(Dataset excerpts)
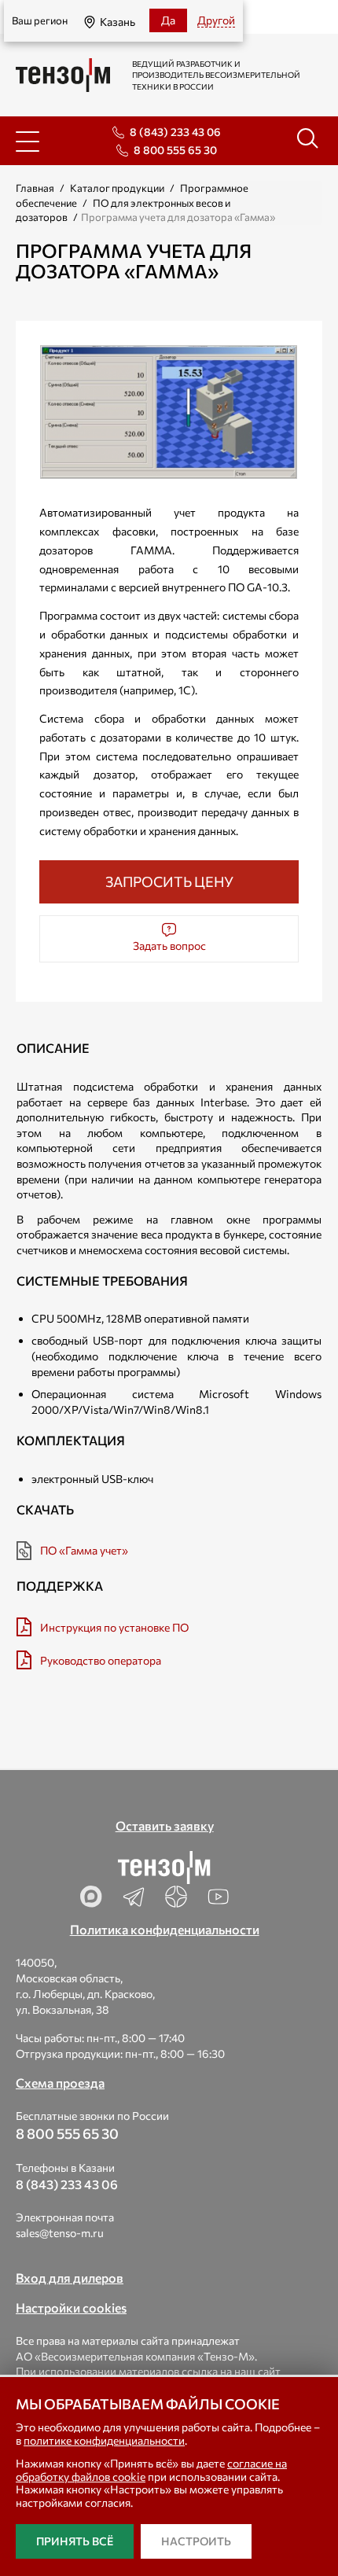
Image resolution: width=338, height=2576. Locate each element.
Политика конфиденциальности (164, 1929)
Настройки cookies (71, 2307)
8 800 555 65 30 (175, 149)
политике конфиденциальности (104, 2440)
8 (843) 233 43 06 (175, 131)
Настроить (196, 2541)
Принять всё (74, 2541)
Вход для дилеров (69, 2277)
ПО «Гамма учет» (84, 1550)
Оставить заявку (165, 1825)
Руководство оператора (100, 1660)
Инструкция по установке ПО (114, 1627)
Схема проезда (60, 2082)
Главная (35, 188)
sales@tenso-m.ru (60, 2232)
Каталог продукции (117, 188)
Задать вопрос (169, 945)
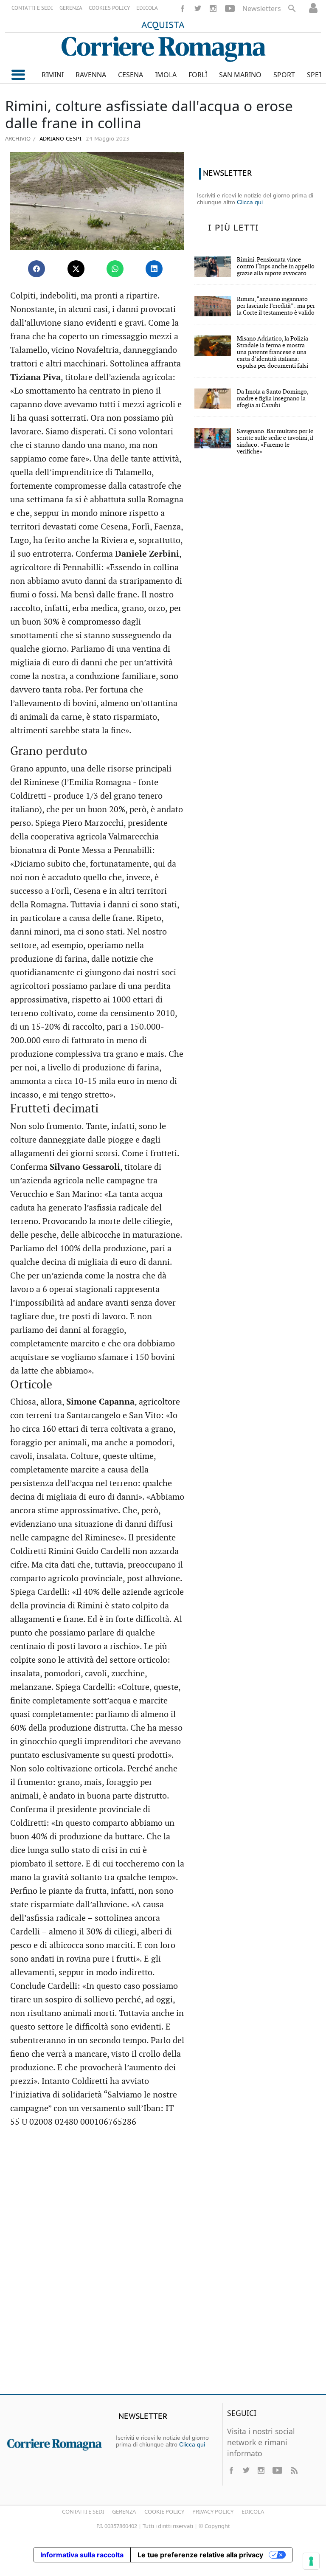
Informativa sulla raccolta (82, 2555)
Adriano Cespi (60, 139)
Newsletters (261, 8)
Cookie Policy (164, 2511)
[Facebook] (182, 8)
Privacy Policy (212, 2511)
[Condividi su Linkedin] (154, 268)
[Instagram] (213, 8)
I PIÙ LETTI (233, 228)
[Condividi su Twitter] (76, 268)
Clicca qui (250, 202)
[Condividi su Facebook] (36, 268)
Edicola (253, 2511)
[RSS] (293, 2470)
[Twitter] (198, 8)
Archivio (18, 138)
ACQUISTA (163, 25)
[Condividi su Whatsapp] (115, 268)
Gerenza (124, 2511)
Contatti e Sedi (83, 2511)
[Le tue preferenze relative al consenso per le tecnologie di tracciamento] (311, 2561)
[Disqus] (163, 2265)
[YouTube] (230, 8)
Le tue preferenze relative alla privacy (200, 2555)
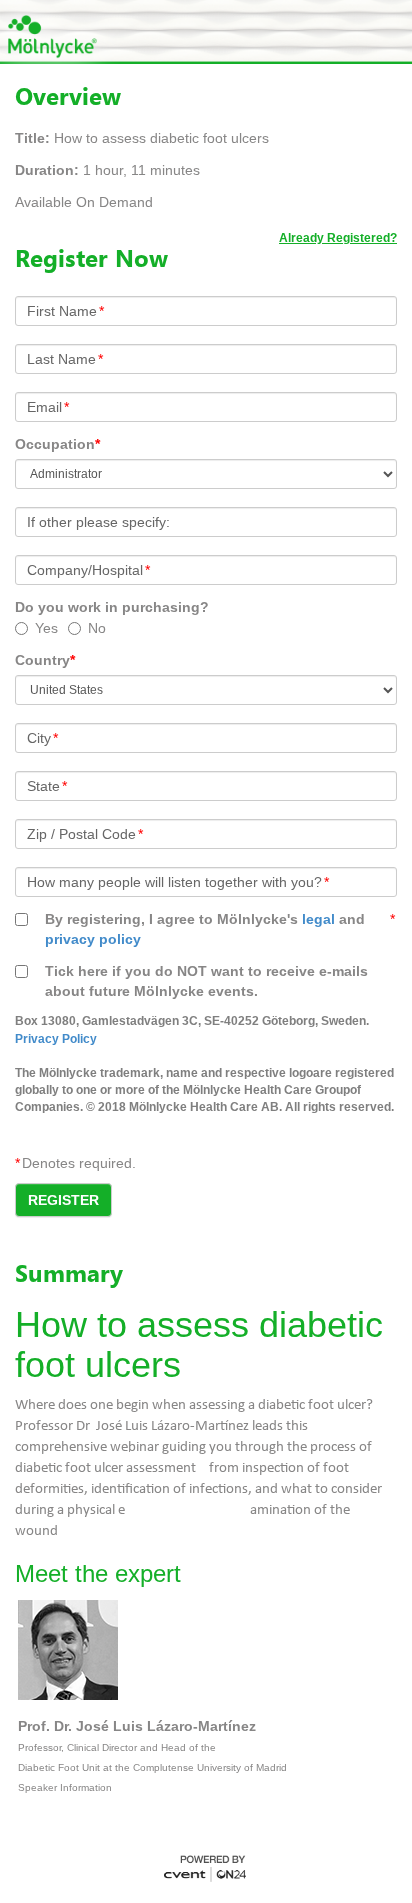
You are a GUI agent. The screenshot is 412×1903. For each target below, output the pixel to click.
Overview (68, 96)
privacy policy (93, 939)
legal (318, 919)
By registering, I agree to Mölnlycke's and (205, 929)
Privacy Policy (56, 1039)
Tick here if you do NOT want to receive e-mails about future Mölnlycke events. (206, 981)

PROMPT: Full copy, no pictures: write out each line of the data exactly as it stands.

WORKED SOLUTION:
Image resolution: width=338, height=2576. Locate each element.
Политика конфиденциальности (164, 1929)
Настройки cookies (71, 2307)
8 800 555 65 30 (175, 149)
политике конфиденциальности (104, 2440)
8 (843) 233 43 06 (175, 131)
Настроить (196, 2541)
Принять всё (74, 2541)
Вход для дилеров (69, 2277)
ПО «Гамма учет» (84, 1550)
Оставить заявку (165, 1825)
Руководство оператора (100, 1660)
Инструкция по установке ПО (114, 1627)
Схема проезда (60, 2082)
Главная (35, 188)
sales@tenso-m.ru (60, 2232)
Каталог продукции (117, 188)
Задать вопрос (169, 945)
Informativa sulla raccolta (82, 2555)
Adriano Cespi (60, 139)
Newsletters (261, 8)
Cookie Policy (164, 2511)
[Facebook] (182, 8)
Privacy Policy (212, 2511)
[Condividi su Linkedin] (154, 268)
[Instagram] (213, 8)
I PIÙ LETTI (233, 228)
[Condividi su Twitter] (76, 268)
Clicca qui (250, 202)
[Condividi su Facebook] (36, 268)
Edicola (253, 2511)
[RSS] (293, 2470)
[Twitter] (198, 8)
Archivio (18, 138)
ACQUISTA (163, 25)
[Condividi su Whatsapp] (115, 268)
Gerenza (124, 2511)
Contatti e Sedi (83, 2511)
[Le tue preferenze relative al consenso per le tecnologie di tracciamento] (311, 2561)
[Disqus] (163, 2265)
[YouTube] (230, 8)
Le tue preferenze relative alla privacy (200, 2555)
You are a GUI agent. The screenshot is 412×1903. For each target below, output the pixel to click.
Overview (68, 96)
privacy policy (93, 939)
legal (318, 919)
By registering, I agree to Mölnlycke's and (205, 929)
Privacy Policy (56, 1039)
Tick here if you do NOT want to receive e-mails about future Mölnlycke events. (206, 981)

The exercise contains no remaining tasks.